[Required task]: Reproduce the material from the line containing "Viewport: 917px width, 291px" through the line containing "point(362,329)", including both of those lines, and leave out the pictures.

· · · · · · ·

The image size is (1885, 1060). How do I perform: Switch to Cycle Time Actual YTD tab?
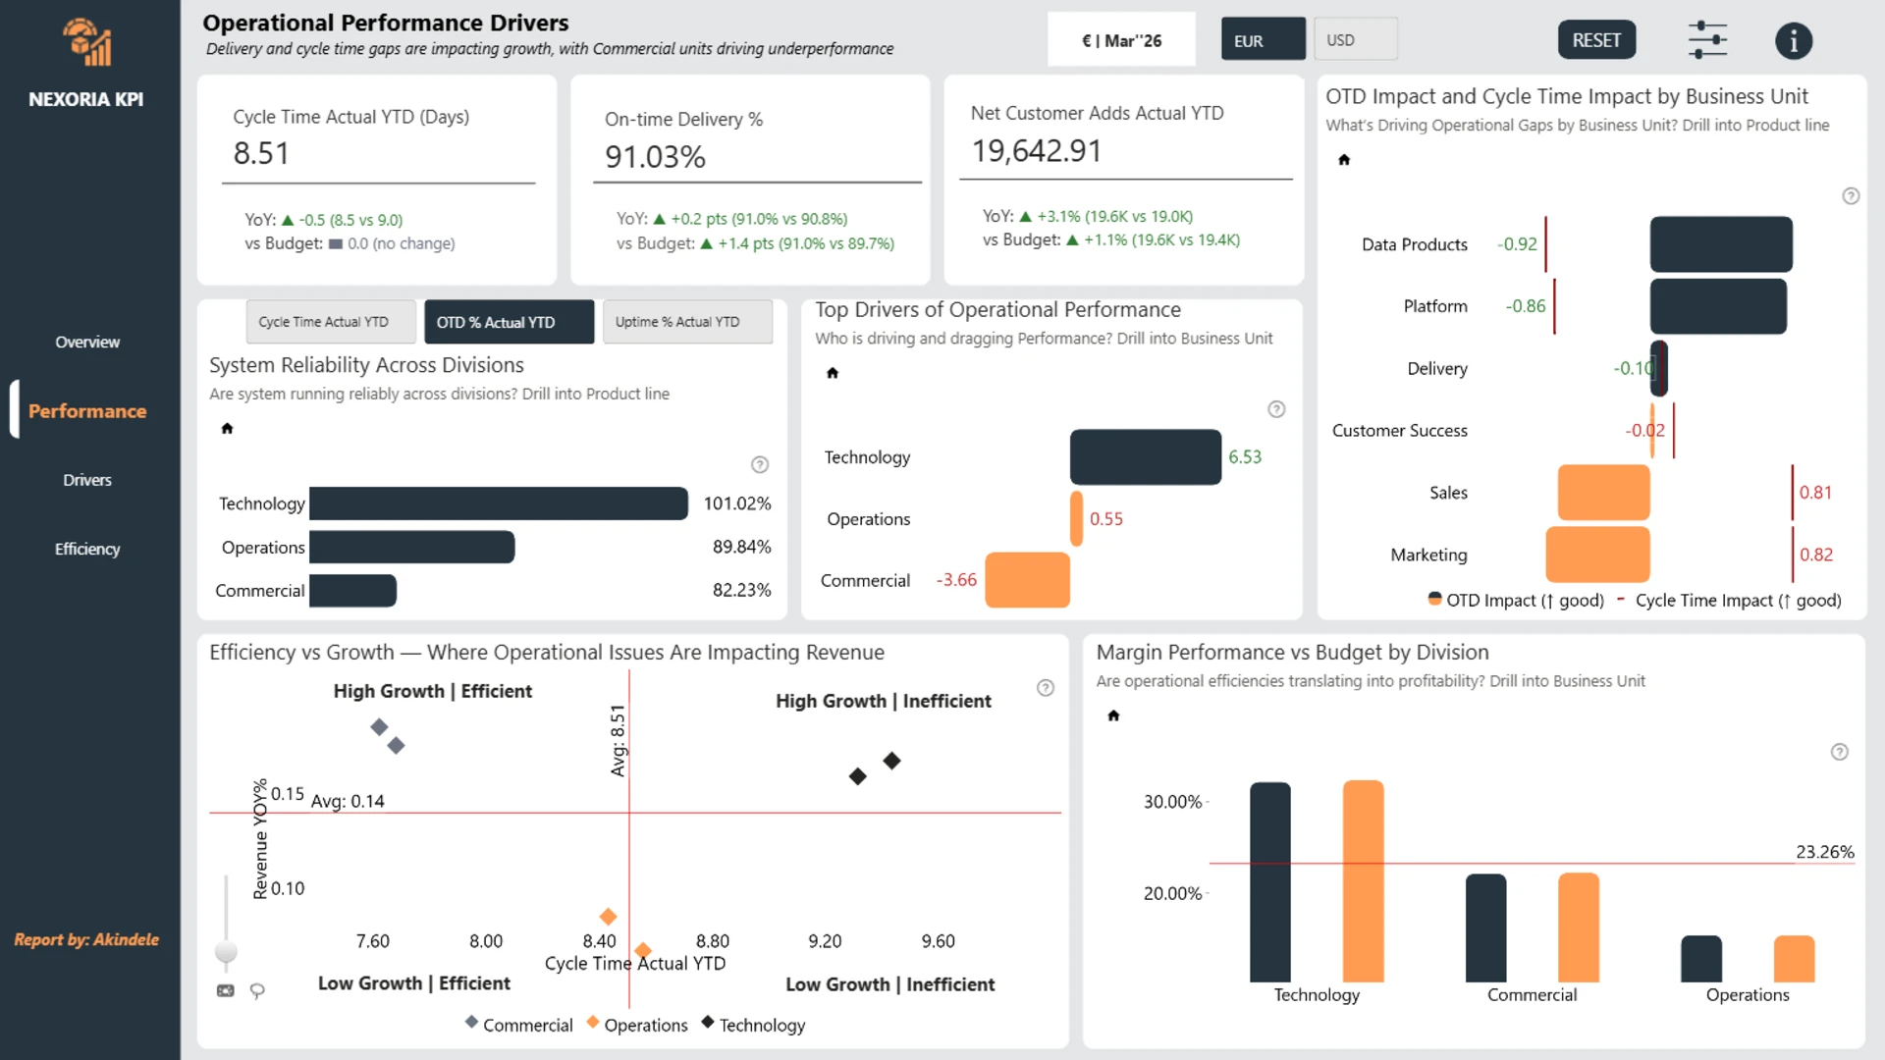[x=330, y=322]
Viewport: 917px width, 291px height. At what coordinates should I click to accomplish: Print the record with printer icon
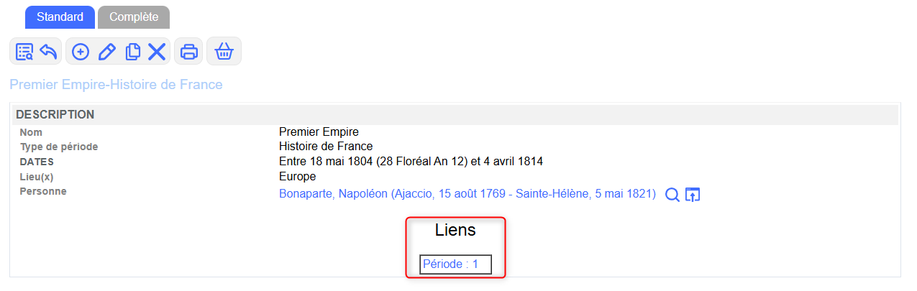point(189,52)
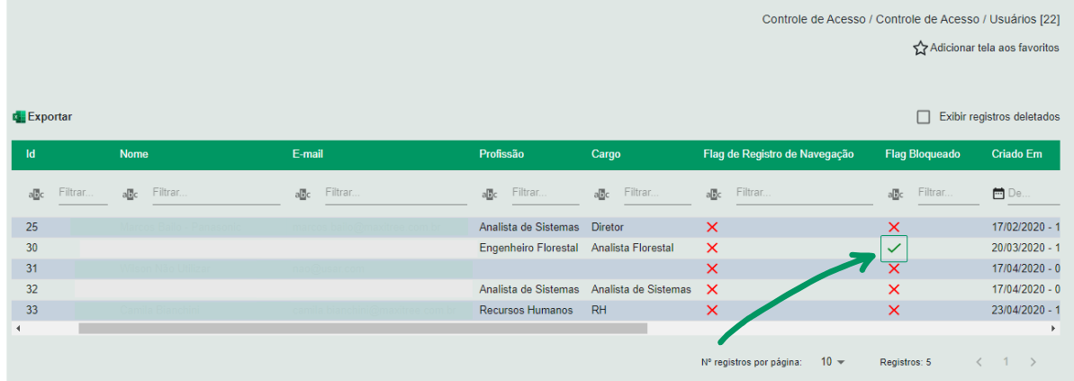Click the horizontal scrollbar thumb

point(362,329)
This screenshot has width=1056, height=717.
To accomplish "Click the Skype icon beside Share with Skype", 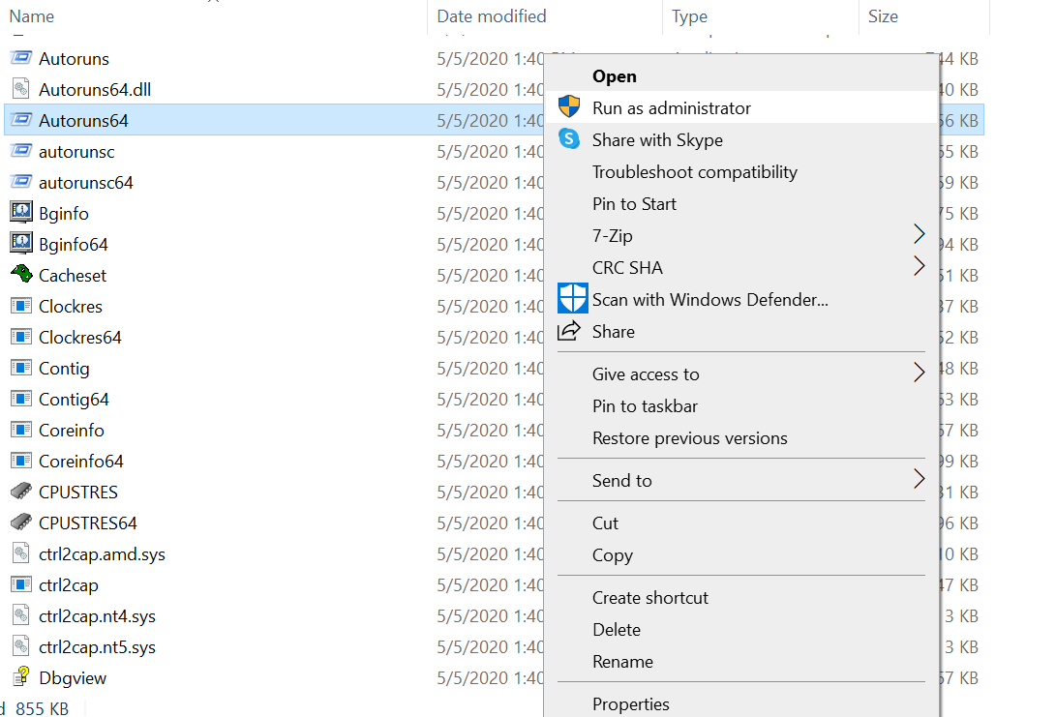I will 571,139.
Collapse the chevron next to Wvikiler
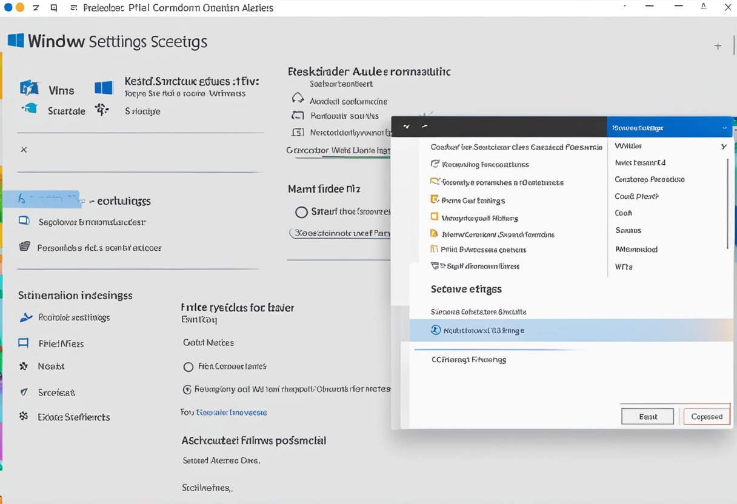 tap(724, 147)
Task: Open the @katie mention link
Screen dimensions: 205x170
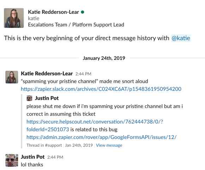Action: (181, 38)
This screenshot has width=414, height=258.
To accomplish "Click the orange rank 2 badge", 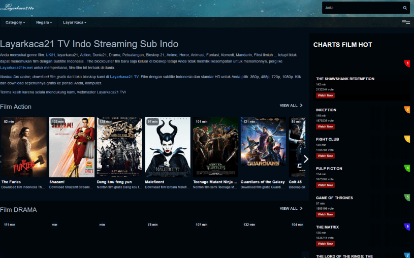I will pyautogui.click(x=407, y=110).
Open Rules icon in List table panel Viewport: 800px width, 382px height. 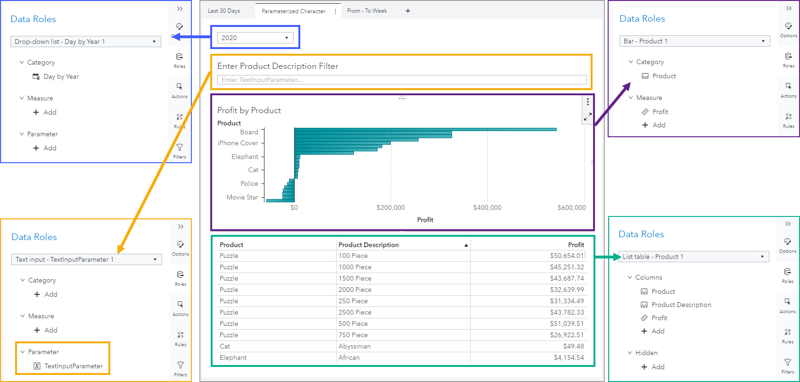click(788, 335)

· · · · · · ·

[Result of the exercise]:
Viewport: 917px width, 291px height. At what coordinates should I click to accomplish: Print the record with printer icon
point(189,52)
Click the horizontal scrollbar thumb

point(362,329)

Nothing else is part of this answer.